On the theoretical foundation for the microcutting of calcium fluoride single crystals at elevated temperatures

Introduction

Single-crystal calcium fluoride (CaF₂) stands out with its identity as a superior optical material owing to its high Abbe number and wide transmission range. Differing from the conventional optical requirements on a complex structured and functional surface, the 193-nm immersion lithography prescribes an evermore stringent demand on extremely low refractive index inhomogeneity for CaF₂ lenses of above 200 mm diameter and 50 mm thickness. ¹ The high index homogeneity relies not only on the grade of CaF₂ crystals but also on the strict control of the crystal structural defects induced by the processing factors.

The state-of-the-art research on ductile-regime cutting of brittle materials seeks solutions to several critical problems including the following: (1) crack formation and subsurface damage;^2,3 (2) determination of critical undeformed chip thickness ⁴ using different experimental techniques such as plunge cutting, ⁵ fly cutting, ⁶ scratching, ⁷ and diamond turning; ⁸ (3) theoretical solutions through modelling and simulation using analytical model, ⁹ molecular dynamics simulation,^3,9 and finite element method; ⁸ (4) material anisotropy effect on machining;^8–10 and (5) machining-induced amorphous layer such as in single-crystal Si and SiC.^11,12 Although ductile cutting of various brittle materials can be achieved under properly adjusted machining parameters, the unsolved problem of subsurface damages, such as the formation of an amorphous layer in Si/SiC and microstructural changes in CaF₂, ⁸ is still observable to affect the optical properties of the final product.

Hybrid or assisted machining technology applies multiple machining processes simultaneously preferably with the combined energy assistance to remedy the potential disadvantages of individual material removal processes. An up-to-date review on this topic was contributed by Unune and Mali. ¹³ As a representative process in the category of the assisted machining technologies, laser-assisted machining has been developed to enhance the machinability of high-strength materials such as steel, titanium alloys, ceramics, and composites^14–16 by the softening effect by different heat sources. This article explores the feasibility of applying laser-assisted machining techniques to CaF₂ microcutting. The theoretical foundation for the CaF₂ deformation at elevated temperatures is established based on a semi-quantitative modelling and simulation with the crystal plasticity finite element method (CPFEM).

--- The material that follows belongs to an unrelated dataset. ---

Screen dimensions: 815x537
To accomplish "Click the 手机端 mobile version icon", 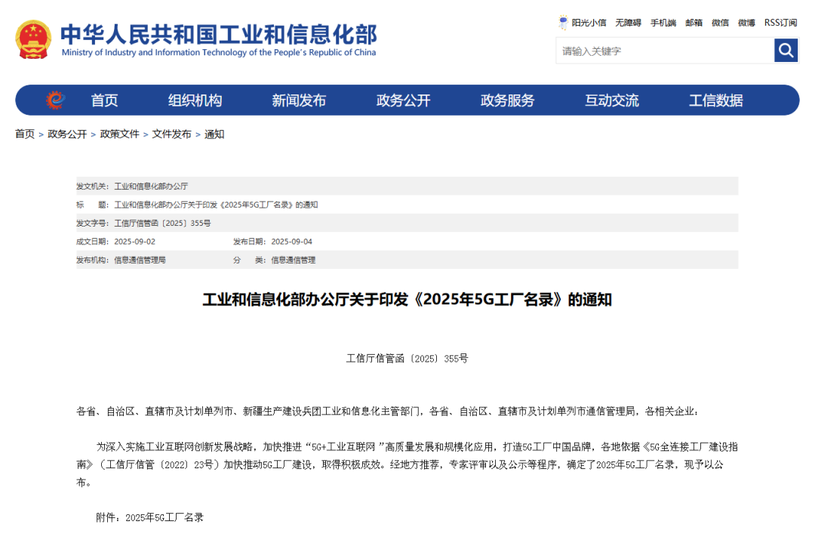I will 662,23.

Problem statement from the experimental study

The microcutting experiments were performed on the (111) CaF₂ single crystals at the room temperature. The experiments aimed to uncover the anisotropic effect of CaF₂ single crystals on ductile–brittle transition (DBT), surface generation, and subsurface integrity. Different material characterisation techniques were adopted to identify the existing problems of the process-induced crystallographic defects in the subsurface which negatively affects the optical homogeneity of the CaF₂ component. The experiments, as a starting point, motivated this study of the theoretical foundation for the thermally assisted microcutting of CaF₂ single crystals.

Infrared optical-grade (111) CaF₂ workpieces of 8 mm diameter were indexed by the [ 0 1 ¯ 1 ] crystallographic direction. A sub-nanometre surface roughness was achieved by the double-sided optical polishing. A Nanotech 350FG ultraprecision machining centre was employed for the subsequent experiments. A single-crystal diamond (SCD) tool with a nose radius of 3.0 mm, a rake angle of −15°, and a clearance angle of 6° was prescribed for the plunge-cut experiments after the below-mentioned preparation. The intact edge radius of the fresh diamond tool was precisely determined by a scanning probe microscope with a dedicated super-sharp silicon tip (tip radius: 2 nm). The measurement confirmed a sharp cutting edge radius (r_β) of approximately 21 nm, as shown in Figure 1.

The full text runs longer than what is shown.